Réalisateur de courts métrages reconnus et primés dans le monde entier, Jean-Gabriel Périot passe au format long avec Une jeunesse allemande, film de montage édifiant qui narre l’histoire des protagonistes de la RAF à travers des images d’époque. Extraits de films de Meins ou Meinhof eux-mêmes, apparitions télévisées, emballement médiatique suite aux premiers attentats… le cinéaste utilise une matière riche et complexe pour raconter en parallèle le basculement dans la violence armée d’une poignée de jeunes intellectuels pourtant promis à un brillant avenir et la révolution des images qui s’opère à la même époque à la télévision allemande.

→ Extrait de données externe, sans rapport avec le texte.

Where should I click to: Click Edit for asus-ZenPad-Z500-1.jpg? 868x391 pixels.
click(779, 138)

Mettant à mal les poncifs sur le terrorisme "aveugle, brutal et malade", le film présente des jeunes gens engagés et cultivés, intégrés à la société et très régulièrement invités par les médias, qui croient dans la force du cinéma pour changer les mentalités. On observe avec distance leur radicalisation progressive ainsi que l’évolution de la manière dont les médias les présentent. La radicalisation est en effet contagieuse : tandis que les étudiants révolutionnaires embrassent la lutte armée, l’Etat choisit une réponse autoritaire et furieuse qui empêche définitivement toute issue non tragique. La télévision joue ici son rôle de catalyseur de la répression en donnant peu à peu la parole non plus aux insurgés, mais à leurs opposants déchainés qui ne supportent aucune contradiction, et sont autorisés pour la première fois à s’adresser directement face caméra au spectateur lui-même. Au-delà de la genèse de la RAF, Une jeunesse allemande pose d’ailleurs clairement la question des images, de leur pouvoir et de ce qu’elles disent d’une société.

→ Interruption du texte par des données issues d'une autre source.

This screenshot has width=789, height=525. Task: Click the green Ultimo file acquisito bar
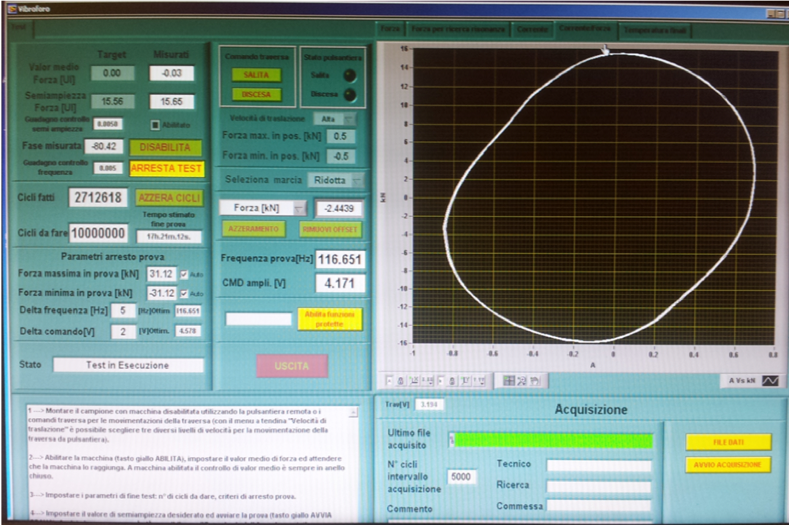550,440
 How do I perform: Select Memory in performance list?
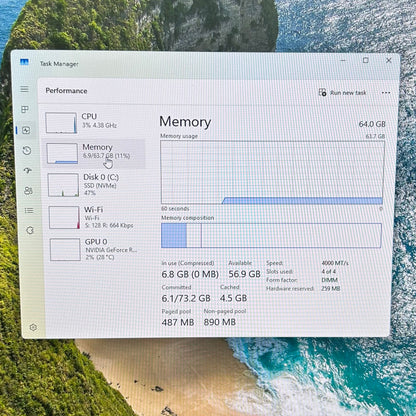95,153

Jean-Gabriel Périot, qui ne nie pas une certaine subjectivité dans la construction du récit, s’éloigne ainsi du simple documentaire historique pour offrir un point de vue riche et complexe sur un passé qu’il ravive en le mettant en perspective de notre époque. Une jeunesse allemande fait en effet souvent écho aux problématiques actuelles, et induit notamment une réflexion captivante sur le terme "terrorisme", son utilisation et ses conséquences. Il donne également l’impression que les mêmes erreurs se répètent, de la stigmatisation bête et méchante des "terroristes" aux réponses uniquement sécuritaires. Pourtant, de par son absence de voix-off, le film laisse le spectateur libre de toute interprétation et ne tombe pas lui-même dans la propagande ou le didactisme. Il renoue ainsi avec un cinéma politique élégant et riche qui préfère amener le spectateur à s’interroger plutôt qu’à lui asséner des réponses toutes faites. L’essentiel, dans sa démarche, est d’aller au-delà des évidences pour chercher sa propre vérité. Une vérité forcément ambivalente, comme le monde et l’être humain, qui concilie à la fois la tristesse face à des gens qui se trompent, le regret face à ces destins brisés et l’empathie pour des jeunes gens brillants qui auraient pu choisir une autre voie pour améliorer la société.